→ **SELECTED PASSAGE**:
Highlights & Insights

  • Formulating the two-stage pipeline disconnection as an ELBO is the most elegant step: it allows the tokenizer and generator, previously treated as independent modules, to be unified under a single objective at the probabilistic modeling level. Reconstruction term = pixel supervision; Prior term = exposure bias constraint. Both engineering requirements gain principled explanations.
  • The argument for using RL instead of STE is solid: The authors point out that STE only passes gradients along the ground-truth path and ignores sampling probabilities, whereas RL distributes gradients to all sampled sequences based on pixel rewards. This is the key "why RL" justification, rather than simply following a trend.

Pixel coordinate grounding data
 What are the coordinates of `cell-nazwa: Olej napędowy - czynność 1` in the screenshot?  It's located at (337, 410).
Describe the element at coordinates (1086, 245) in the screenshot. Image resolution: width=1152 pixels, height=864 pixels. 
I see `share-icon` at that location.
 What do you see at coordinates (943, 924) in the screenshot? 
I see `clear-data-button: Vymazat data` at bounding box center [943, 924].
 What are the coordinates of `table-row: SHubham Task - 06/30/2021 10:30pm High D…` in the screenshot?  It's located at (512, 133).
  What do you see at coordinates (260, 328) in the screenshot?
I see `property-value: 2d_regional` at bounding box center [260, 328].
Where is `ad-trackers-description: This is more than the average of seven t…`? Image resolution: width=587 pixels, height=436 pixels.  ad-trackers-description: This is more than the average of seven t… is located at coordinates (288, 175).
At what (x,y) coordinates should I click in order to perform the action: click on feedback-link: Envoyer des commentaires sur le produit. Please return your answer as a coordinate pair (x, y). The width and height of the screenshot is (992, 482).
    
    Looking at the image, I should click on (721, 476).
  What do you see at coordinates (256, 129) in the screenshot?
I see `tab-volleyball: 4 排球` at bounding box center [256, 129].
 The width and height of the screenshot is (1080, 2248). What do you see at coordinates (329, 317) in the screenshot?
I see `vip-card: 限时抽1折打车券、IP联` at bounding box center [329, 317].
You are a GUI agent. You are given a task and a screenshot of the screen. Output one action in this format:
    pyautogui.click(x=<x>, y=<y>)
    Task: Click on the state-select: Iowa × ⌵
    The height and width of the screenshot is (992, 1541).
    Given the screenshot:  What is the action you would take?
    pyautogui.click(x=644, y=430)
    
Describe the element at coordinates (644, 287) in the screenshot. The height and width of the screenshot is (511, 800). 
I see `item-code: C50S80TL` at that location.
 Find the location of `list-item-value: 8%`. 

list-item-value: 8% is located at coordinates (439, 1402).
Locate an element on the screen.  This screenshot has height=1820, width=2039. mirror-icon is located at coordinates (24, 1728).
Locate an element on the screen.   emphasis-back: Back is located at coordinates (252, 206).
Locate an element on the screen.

→ **HOW TO COMPLETE THIS TASK**: Continue the "Highlights & Insights" notes on unifying the tokenizer and generator with an ELBO and RL, starting after the point about RL versus STE.

→ **RESPONSE BOX**:
  • Reusing noisy sequences for teacher-forcing rewards eliminates free-running rollouts, which is the root cause of why VA-π is an order of magnitude faster than AR-GRPO. This trick is transferable to other discrete generation RL scenarios where rewards require decoding/rendering.
  • Surpassing baselines that use external reward models without needing one strongly suggests that for AR visual generation, addressing the pixel-level alignment deficiency is more fundamental than stacking external preference rewards.

Limitations & Future Work

  • Dependency on Frozen High-Quality Tokenizers: All pixel supervision comes from the decoder's reconstruction quality. If the tokenizer itself has a limited reconstruction ceiling, the reward signal is also capped. The paper notes that joint fine-tuning of AR + tokenizer is unstable, so it only modifies the AR side, leaving the tokenizer's inherent limitations unaddressed.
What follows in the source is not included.